Biophysical Characterization of Two NaV1.4 Mutations Making a Clinical Overlap between the Myotonia-Hyperkalemic and Hypokalemic Periodic Paralysis Clusters of Disorders

Abstract

We report here the functional characterization of two dominant SCN4A missense mutations targeting the R1451 residue located in transmembrane segment S4 of DIV. The R1451L is a novel mutation found in two unrelated patients. The first patient was diagnosed with SMC, and the second with a mixed hyperPP-hypoPP phenotypes. The R1451C mutation was previously reported by our group in one patient with a single attack of PP induced by glucocorticoids. To elucidate the mechanism underlying the phenotypes caused by the R1451C/L mutations and their roles in different types of sodium channelopathies, we used the whole-cell patch-clamp technique to study tsA201 cells expressing WT, R1451C or R1451L channels.
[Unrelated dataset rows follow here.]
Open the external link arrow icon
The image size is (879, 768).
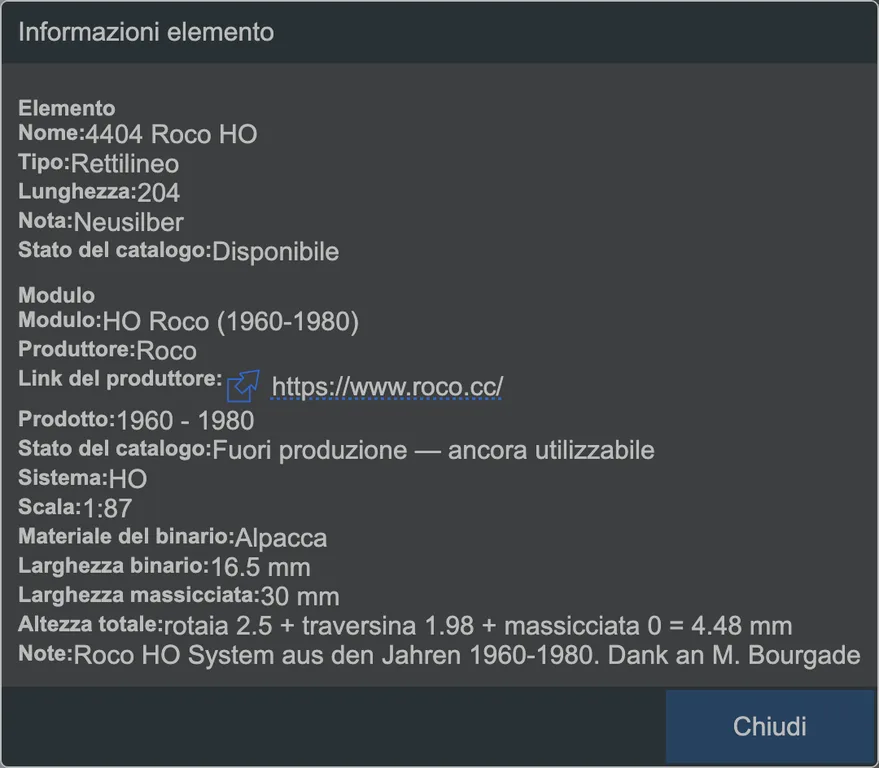pyautogui.click(x=243, y=386)
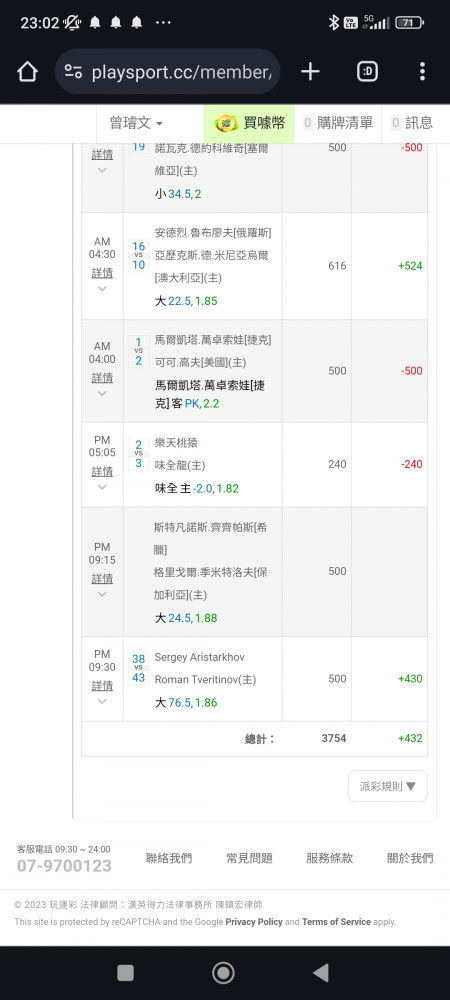Image resolution: width=450 pixels, height=1000 pixels.
Task: Open the 購牌清單 menu item
Action: click(x=338, y=123)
Our results showed that both mutations shifted the steady-state inactivation to hyperpolarized potentials, reduced the current density, slowed the recovery from slow inactivation and exhibited a slow of the overall kinetics of fast inactivation. Cooling further enhances the abnormalities of fast inactivation kinetics in R1451L channels. Homology modeling revealed a dissimilar disruption of hydrogen bonds in the VSD of R1451C/L mutant channels.The altered biophysical properties of R1451C/L channels account for the clinical phenotypes seen in our patients but that additional factors are likely to play a role in the diversity of symptoms.